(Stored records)
....

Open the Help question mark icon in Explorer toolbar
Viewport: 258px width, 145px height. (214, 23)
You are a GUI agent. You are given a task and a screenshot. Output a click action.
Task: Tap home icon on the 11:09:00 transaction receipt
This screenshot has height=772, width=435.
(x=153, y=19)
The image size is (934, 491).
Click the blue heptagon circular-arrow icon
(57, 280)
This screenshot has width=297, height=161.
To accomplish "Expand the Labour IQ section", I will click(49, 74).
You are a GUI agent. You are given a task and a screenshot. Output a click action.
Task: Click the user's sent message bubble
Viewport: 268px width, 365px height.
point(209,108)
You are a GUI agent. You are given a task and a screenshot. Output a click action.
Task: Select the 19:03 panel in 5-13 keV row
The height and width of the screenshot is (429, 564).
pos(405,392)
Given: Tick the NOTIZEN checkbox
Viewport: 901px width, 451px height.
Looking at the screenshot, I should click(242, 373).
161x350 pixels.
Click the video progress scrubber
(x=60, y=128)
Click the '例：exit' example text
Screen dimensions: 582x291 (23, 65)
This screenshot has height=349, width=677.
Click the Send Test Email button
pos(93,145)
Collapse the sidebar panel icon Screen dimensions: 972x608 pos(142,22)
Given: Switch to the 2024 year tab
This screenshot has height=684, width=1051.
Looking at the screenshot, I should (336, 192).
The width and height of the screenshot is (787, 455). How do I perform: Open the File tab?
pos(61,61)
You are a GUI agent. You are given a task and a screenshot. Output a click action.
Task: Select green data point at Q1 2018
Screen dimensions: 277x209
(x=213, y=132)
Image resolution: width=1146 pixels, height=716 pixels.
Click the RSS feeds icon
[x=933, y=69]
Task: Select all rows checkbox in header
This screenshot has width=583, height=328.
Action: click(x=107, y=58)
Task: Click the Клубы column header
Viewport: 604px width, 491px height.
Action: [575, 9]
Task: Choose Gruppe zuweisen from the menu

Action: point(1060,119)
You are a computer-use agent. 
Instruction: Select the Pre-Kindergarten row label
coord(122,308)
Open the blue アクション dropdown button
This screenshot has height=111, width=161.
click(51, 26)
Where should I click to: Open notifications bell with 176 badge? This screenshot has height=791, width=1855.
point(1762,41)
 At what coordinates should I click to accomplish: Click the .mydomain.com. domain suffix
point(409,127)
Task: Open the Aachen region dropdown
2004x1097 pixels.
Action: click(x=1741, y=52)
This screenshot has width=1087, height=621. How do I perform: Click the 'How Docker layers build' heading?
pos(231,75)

....

Copy every one of the records above verbatim, line for line.

## [OUTPUT OF THE TASK]
Open the Help question mark icon in Explorer toolbar
Viewport: 258px width, 145px height. (214, 23)
You are a GUI agent. You are given a task and a screenshot. Output a click action.
Task: Tap home icon on the 11:09:00 transaction receipt
This screenshot has height=772, width=435.
(x=153, y=19)
The image size is (934, 491).
Click the blue heptagon circular-arrow icon
(57, 280)
This screenshot has width=297, height=161.
To accomplish "Expand the Labour IQ section", I will click(49, 74).
You are a GUI agent. You are given a task and a screenshot. Output a click action.
Task: Click the user's sent message bubble
Viewport: 268px width, 365px height.
point(209,108)
You are a GUI agent. You are given a task and a screenshot. Output a click action.
Task: Select the 19:03 panel in 5-13 keV row
The height and width of the screenshot is (429, 564).
pos(405,392)
Given: Tick the NOTIZEN checkbox
Viewport: 901px width, 451px height.
Looking at the screenshot, I should click(242, 373).
161x350 pixels.
Click the video progress scrubber
(x=60, y=128)
Click the '例：exit' example text
Screen dimensions: 582x291 (23, 65)
This screenshot has height=349, width=677.
Click the Send Test Email button
pos(93,145)
Collapse the sidebar panel icon Screen dimensions: 972x608 pos(142,22)
Given: Switch to the 2024 year tab
This screenshot has height=684, width=1051.
Looking at the screenshot, I should (336, 192).
The width and height of the screenshot is (787, 455). How do I perform: Open the File tab?
pos(61,61)
You are a GUI agent. You are given a task and a screenshot. Output a click action.
Task: Select green data point at Q1 2018
Screen dimensions: 277x209
(x=213, y=132)
Image resolution: width=1146 pixels, height=716 pixels.
Click the RSS feeds icon
[x=933, y=69]
Task: Select all rows checkbox in header
This screenshot has width=583, height=328.
Action: click(x=107, y=58)
Task: Click the Клубы column header
Viewport: 604px width, 491px height.
Action: [575, 9]
Task: Choose Gruppe zuweisen from the menu

Action: point(1060,119)
You are a computer-use agent. 
Instruction: Select the Pre-Kindergarten row label
coord(122,308)
Open the blue アクション dropdown button
This screenshot has height=111, width=161.
click(51, 26)
Where should I click to: Open notifications bell with 176 badge? This screenshot has height=791, width=1855.
point(1762,41)
 At what coordinates should I click to accomplish: Click the .mydomain.com. domain suffix
point(409,127)
Task: Open the Aachen region dropdown
2004x1097 pixels.
Action: click(x=1741, y=52)
This screenshot has width=1087, height=621. How do I perform: Click the 'How Docker layers build' heading?
pos(231,75)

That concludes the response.